Northrop Grumman aims to deliver Australia’s first MQ-4C Triton unmanned air vehicle (UAV) in the middle of 2024, as the Royal Australian Air Force (RAAF) reforms its 9 Sqn to operate the long-range maritime patrol asset.
The US company has three Tritons on contract with Australia. The first, rolled out in September 2022, will conduct its maiden sortie and test flights this year, pending delivery to Australia in 2024, says Brad Champion, deputy director of the Triton programme.
The second Australian aircraft completed its wing-fuselage join in Palmdale, California in January, and the third is at Northrop’s Mississippi facility, pending shipment to Palmdale. Both the second and third examples should be delivered in 2024 as well.
All three are in the new Multi-Int configuration, identical to that of US Navy (USN) Tritons. The configuration adds a major signals intelligence (SIGINTcapability in addition to the Triton’s other sensors.
Champion adds that in the USN, Triton’s Multi-Int configuration is likely to achieve initial operating capability (IOC) in the third quarter of 2023.
“We’re primarily focused on our IOC for Multi-Int configuration,” says Champion. “The Multi-Int configuration…brings in the sophisticated SIGINT sensor capability, which is really a step function to the capability that this platform provides.”
Champion and colleagues from Northrop discussed Australia’s Triton programme with FlightGlobal at the recent Avalon Airshow.
Australia has yet to commit to additional Tritons, but Canberra is part of the USN’s programme for the type. Previous assessments and Australia’s 2016 defence white paper have indicated that it is likely to obtain a total of six or seven Tritons.
Canberra clearly sees benefits to the programme. Champion notes that in the USA’s 2021 fiscal year, Australia brought forward some of its Triton buys, which partially helped avert a production freeze.

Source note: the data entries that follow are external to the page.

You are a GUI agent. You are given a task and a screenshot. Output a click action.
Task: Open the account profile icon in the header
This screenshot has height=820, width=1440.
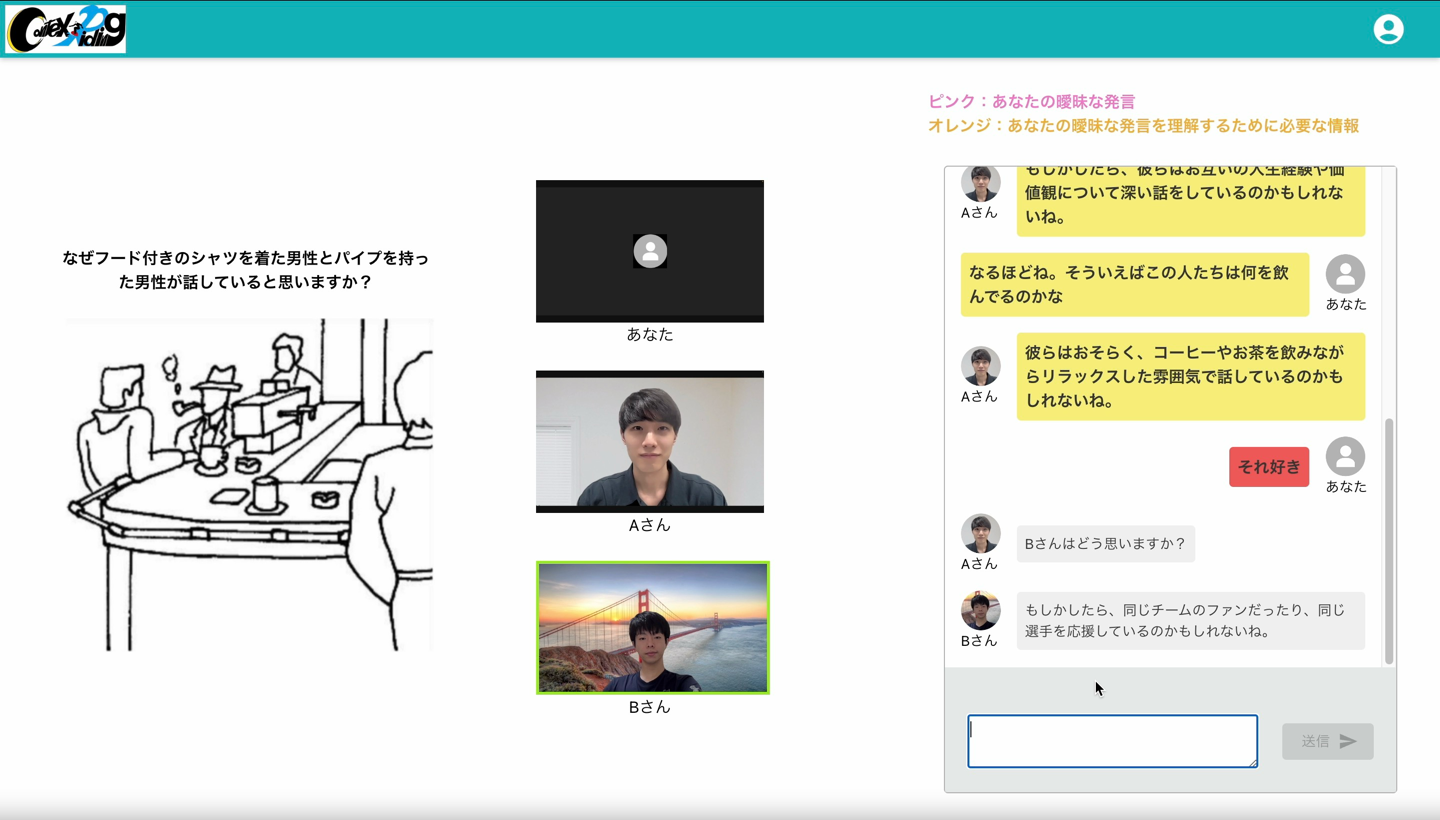click(1388, 29)
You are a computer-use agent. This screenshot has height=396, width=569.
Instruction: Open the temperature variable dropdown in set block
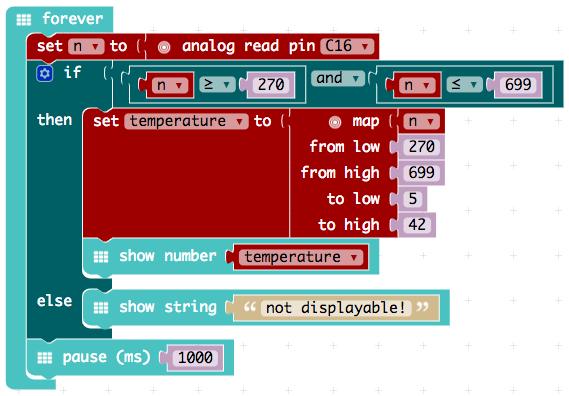[x=187, y=121]
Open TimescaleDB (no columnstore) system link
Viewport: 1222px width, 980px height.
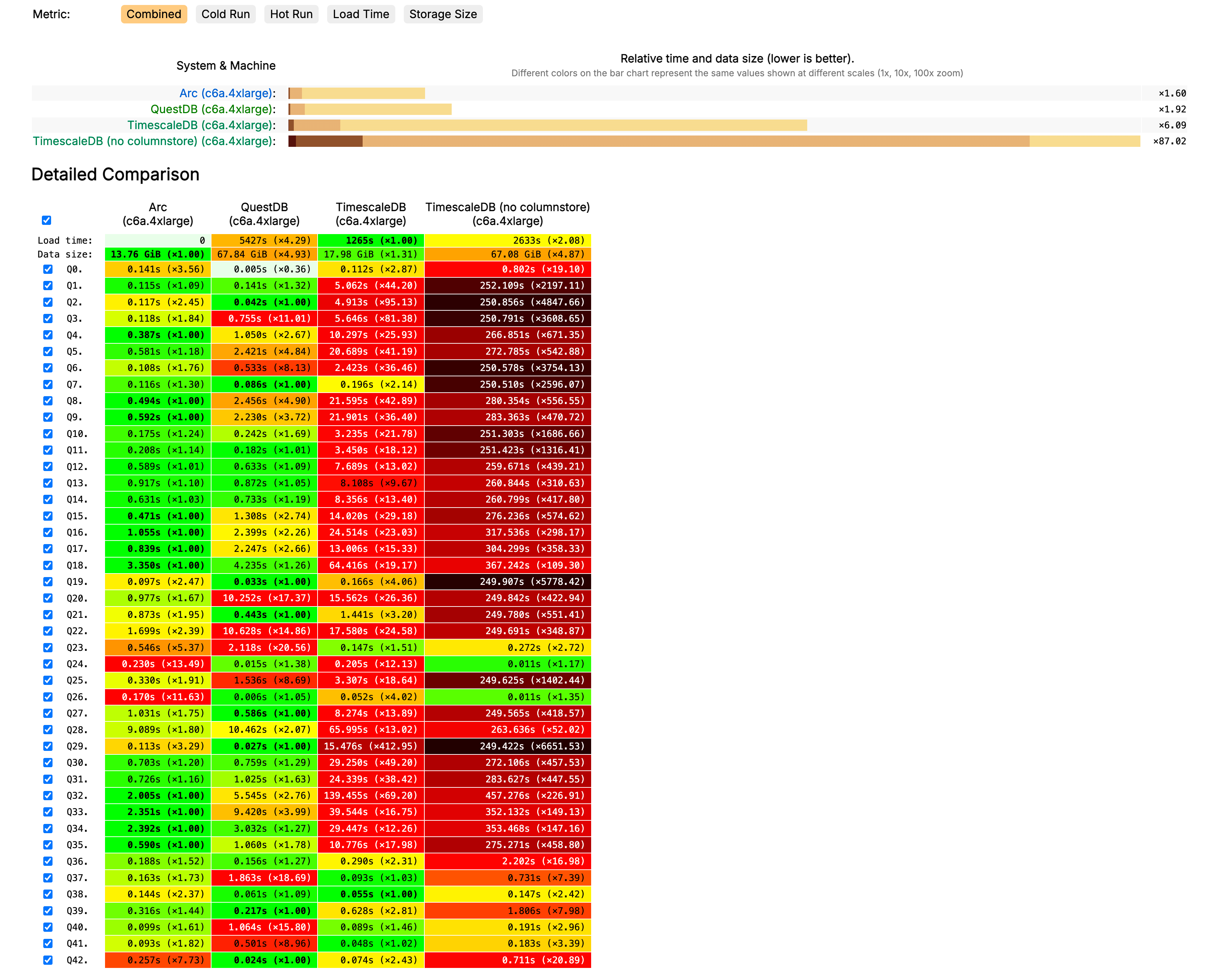click(154, 141)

The US Congress also helped by approving three additional aircraft during that period.
“Australia really helped the produciton line, the congressional aircraft helped, and we’re out of that pause period now and continuing with production,” says Champion.
Jake Campbell, Northrop’s Triton programme director in Australia, says that the RAAF will need at least six or seven Tritons if it wants to conduct persistent operations in two separate areas.
To maintain persistent surveillance, the Triton concept of operations calls for one aircraft in the area of responsibility (AOR), one aircraft flying to the AOR, and one returning from the AOR. A fourth aircraft would be in maintenance.
In anticipation of the Triton capability, the RAAF is reforming the historic 9 Sqn, which was active during the Second World War and from 1962-1989. In the 1940s it served in the reconnaissance role flying Supermarine Seagulls and Walruses, and in its later incarnation operated the Bell UH-1 and Sikorsky S-70A.
In addition to supporting Camberra’s Triton acquisition, Northrop is also eyeing future blocks of Australia’s Sea 129 Phase 5 requirement, which calls for UAVs that can operate from warships. Northrop feels its MQ-8C Fire Scout unmanned helicopter is a good potential fit.
James Polzin, Northrop’s capture lead for Fire Scout in the Indo-Pacific, notes that the smaller MQ-8B has been phased out by the USN to make way for the more capable MQ-8C. He says work is underway with MQ-8C in the key area of manned-unmanned teaming.